Thursday, April 12, 2007

The Ant Bully


our most excellent friend, will, chose this week's topic: bullying.

i am aware there is a movie called the ant bully, but i've not seen it, and this is not what my title refers to. friends, i am a bully magnet. from birth, i have been bullied by my sisters and then their friends. in school, mean people (like carolyn shinsky) could verbally assault me (by saying doctors are all greedy jerks and their daughters are rich spoiled brats) and not only would i not retaliate, i would make efforts to win the bully's favor. in high school, i was often the "best friend" of the moody, pushy girl who would turn on me in a moment's notice, accusing me of not calling her back, not saving her a seat at lunch, or whatever. i have learned to live with pain in my stomach over the stress and walking on eggshells so as to not provoke the wrath of bullies.

but what does a lonely, stepped-on young girl do with all her rage? i took it out on ants.

frequently while growing up, i would step in an anthill and have to run and jump in the pool (yes, i had a pool - i was a spoiled doctor's daughter) to get the swarming fire ants off of my feet. our backyard was like a minefield of dirt mounds filled with the biting pests. in the evenings before dinner, i often armed myself with a bag of doritos, a metal stake, and a can of raid and entered my backyard on a mission to seek and destroy the pure evil that awaited me - fire ants.

i used the stake to disrupt the mound. i then threw a few doritos on top of the mess, and the ants would gather and cling to them, sucking in all the processed cheese powder they could. i waited. i watched them carrying eggs, scurrying around, wondering what had happened to their peace and quiet, pleased at the free gift of junk food. once the ants were out in full force, and the doritos were covered with little red bodies, i sprayed. not lightly - i sprayed until little pools of poison collected on the doritos and ants were curled up and floating. i sprayed every ant i could see, holding the button down until my finger turned white, and it hurt, and the mound was wet, the fumes invading my nose with deep pleasure. i think i clenched my teeth.

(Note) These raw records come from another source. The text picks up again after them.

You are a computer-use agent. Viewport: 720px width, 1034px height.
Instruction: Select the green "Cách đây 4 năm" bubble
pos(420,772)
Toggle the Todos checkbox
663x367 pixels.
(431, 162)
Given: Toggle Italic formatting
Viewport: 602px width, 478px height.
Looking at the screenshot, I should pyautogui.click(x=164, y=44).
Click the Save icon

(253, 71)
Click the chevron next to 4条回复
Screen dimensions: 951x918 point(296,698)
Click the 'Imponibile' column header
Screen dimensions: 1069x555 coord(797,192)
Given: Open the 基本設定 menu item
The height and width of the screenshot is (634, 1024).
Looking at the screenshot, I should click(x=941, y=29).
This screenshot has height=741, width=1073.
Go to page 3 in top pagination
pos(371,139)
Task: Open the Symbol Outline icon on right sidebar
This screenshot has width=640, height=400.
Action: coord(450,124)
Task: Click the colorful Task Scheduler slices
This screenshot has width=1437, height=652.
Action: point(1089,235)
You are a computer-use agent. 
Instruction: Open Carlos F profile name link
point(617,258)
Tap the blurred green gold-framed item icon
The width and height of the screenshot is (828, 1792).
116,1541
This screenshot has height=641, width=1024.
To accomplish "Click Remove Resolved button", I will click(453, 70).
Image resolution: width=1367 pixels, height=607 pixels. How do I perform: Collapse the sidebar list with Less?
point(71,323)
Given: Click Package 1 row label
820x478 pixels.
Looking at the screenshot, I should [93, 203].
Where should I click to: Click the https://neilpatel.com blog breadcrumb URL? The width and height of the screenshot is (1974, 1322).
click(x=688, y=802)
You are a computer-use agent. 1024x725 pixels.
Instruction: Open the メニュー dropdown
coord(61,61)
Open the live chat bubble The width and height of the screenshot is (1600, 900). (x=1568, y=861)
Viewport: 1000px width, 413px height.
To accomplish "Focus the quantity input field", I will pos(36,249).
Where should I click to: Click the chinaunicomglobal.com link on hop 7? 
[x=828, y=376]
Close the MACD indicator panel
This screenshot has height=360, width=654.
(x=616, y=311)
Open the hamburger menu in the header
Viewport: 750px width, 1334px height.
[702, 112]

the problem was, i never killed the queen. in a day or so, the mound would resurface a few feet away, and my process would repeat. but i suppose my anger never went away, only worsened, and my attempted solution failed because i never really got at the root of the problem. i could still kill ants today, with no less momentary satisfaction.

perhaps i could imagine all my bullies as ants, biting at my feet, leaving sore, itchy blisters. i could offer them a dorito, then spray them in the face with raid. but then again, they would probably just resurface a day or two later.

2 comments:

Will said...

I can never suspend my disbelief for those computer animated movies with ants as the protagonist. I can kind of do it with rodents, but with ants, I'm like, "Mmmm. No. It's an ant. It's gross. I do not feel for it whatsoever."
So yeah. Poison away.

KT said...

They fucking deserve it. Fucking ants.